▸ Task to complete: Retype every record below exactly as it appears.

▸ Excerpted data:
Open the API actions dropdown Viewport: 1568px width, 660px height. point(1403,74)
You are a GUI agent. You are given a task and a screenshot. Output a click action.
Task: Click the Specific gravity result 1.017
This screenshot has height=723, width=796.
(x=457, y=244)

▸ Response to the task:
Open the API actions dropdown Viewport: 1568px width, 660px height. point(1403,74)
You are a GUI agent. You are given a task and a screenshot. Output a click action.
Task: Click the Specific gravity result 1.017
This screenshot has height=723, width=796.
(x=457, y=244)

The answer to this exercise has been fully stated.